Siemens has invested 200 million Swedish Krona (€21.4 million) on a production facility for metal 3D printed components in Finspång, Sweden.
The workshop will employ 20 operators and engineers and will be used for rapid prototyping, manufacturing and repair of components in Siemens’ series of industrial gas turbines, for the power industry.
This is a long-term investment to build up the skills and experience to lead to new ideas and developments in the field, industry research provider IDTechEx stated.
The facility features Direct Metal Laser Sintering (DMLS) machines from German AM system provider, EOS, which cost around $850,000 each.
EOS machines are already being used for the mass production of medical implants and flight critical parts in aerospace, including by GE Aviation. IDTechEx research for its report '3D Printing of Metals 2015-2025' predicts around 1,000 of these types of 3D printers will be sold in 2016, with a total market value of $540 million.
Siemens is looking to develop new and improved components for the industrial gas turbine SGT-800 significantly faster, and shorten repair times from months to weeks.

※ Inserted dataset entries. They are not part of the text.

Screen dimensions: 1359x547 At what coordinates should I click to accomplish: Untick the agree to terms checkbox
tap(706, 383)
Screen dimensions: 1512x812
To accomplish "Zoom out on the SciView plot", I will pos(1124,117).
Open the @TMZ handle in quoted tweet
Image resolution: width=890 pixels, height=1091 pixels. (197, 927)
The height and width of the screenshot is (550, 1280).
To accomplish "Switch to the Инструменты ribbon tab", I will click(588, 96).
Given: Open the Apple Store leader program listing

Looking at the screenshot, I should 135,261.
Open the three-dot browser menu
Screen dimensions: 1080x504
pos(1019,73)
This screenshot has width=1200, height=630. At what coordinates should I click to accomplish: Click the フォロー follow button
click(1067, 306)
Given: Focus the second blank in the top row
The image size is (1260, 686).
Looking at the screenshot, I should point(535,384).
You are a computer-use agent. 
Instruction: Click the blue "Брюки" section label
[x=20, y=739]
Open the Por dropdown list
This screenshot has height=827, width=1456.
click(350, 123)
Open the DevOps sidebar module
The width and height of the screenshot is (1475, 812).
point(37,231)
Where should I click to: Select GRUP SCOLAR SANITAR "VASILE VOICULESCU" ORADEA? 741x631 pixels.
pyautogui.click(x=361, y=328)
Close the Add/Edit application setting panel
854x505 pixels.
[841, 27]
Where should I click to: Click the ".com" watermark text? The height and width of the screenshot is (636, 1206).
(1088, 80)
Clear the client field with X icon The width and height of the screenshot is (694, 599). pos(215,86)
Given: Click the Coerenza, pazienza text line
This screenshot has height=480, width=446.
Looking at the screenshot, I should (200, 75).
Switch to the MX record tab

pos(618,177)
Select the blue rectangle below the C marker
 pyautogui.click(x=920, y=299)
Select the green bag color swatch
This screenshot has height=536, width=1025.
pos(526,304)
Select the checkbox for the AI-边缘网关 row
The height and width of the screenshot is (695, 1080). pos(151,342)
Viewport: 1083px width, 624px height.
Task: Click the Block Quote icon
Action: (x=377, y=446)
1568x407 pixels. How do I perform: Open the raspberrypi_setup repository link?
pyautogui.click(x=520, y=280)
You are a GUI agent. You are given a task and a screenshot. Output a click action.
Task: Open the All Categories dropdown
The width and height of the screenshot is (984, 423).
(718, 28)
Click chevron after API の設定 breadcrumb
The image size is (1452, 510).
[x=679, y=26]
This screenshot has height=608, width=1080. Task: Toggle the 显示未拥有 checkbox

Gas turbines are technically challenging to produce. They are complex and require broad knowledge in materials science, automation, and manufacturing. They must withstand high temperatures (up to melting point of iron), rapid temperature changes (up to above 1,000°C in seconds) and high centrifugal forces as blades reach sonic speeds.
3D printing allows lattice structures with better heat transfer and fuel mixing, better coating adhesion, and new alloys. Siemens has demonstrated lattice structure in blades, fuel strainers and compressor impellers.